Studies have shown that heat waves during the summer contribute to an increase in shootings in the U.S. When the thermometer soars, more people are outdoors for longer periods of time and tempers can flare.

Now a team led by Vivian Lyons, a researcher at the UW School of Social Work’s Social Development Research Group, has linked above-average temperatures at any time of the year with an increased risk of shootings. The interdisciplinary study, the largest to date on the issue, was conducted with data from 2015-2020.

Lyons and her colleagues analyzed 100 U.S. cities reporting the highest number of firearm incidents. During a six-year period, there were 7,973 shootings correlated to above-average temperatures – or nearly 7% of the total. Although gun violence was highest during the hottest days, three-fourths of the shootings linked to increased heat were on days that were only moderately above average. (Shootings were classified as those in which at least one person was killed or injured; suicides were not included.)

“We saw a consistent overall relationship between temperature and a higher risk of shootings,” said Lyons. “Knowing that firearm violence is more likely to happen on hotter days, regardless of the season, can help inform violence-prevention efforts in the future.”

The study underscores the importance of exploring heat-mitigation strategies as tools to reduce shootings. This might include deploying more resources on warm days, not just on the hottest days, to be better prepared for a spike in gun violence.

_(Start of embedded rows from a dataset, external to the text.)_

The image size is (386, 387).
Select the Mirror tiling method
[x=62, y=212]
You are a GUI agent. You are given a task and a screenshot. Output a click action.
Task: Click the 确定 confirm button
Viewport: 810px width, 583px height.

Gun violence disproportionately affects areas that have experienced racial and economic inequality in built environments and housing discrimination. These neighborhoods have more abandoned buildings and vacant lots and less green space, so residents often experience disproportionate exposure to heat and other effects of climate change. Increasing tree cover or creating small local parks are ways to cool urban temperatures and make neighborhoods feel safer and more livable.

Lyons joined the School of Social Work in 2022. She received a PhD in epidemiology from the University of Washington where she researched interpersonal violence, firearms and translational research, and recently completed post-doctoral studies at the University of Michigan’s Department of Health Behavior and Health Education.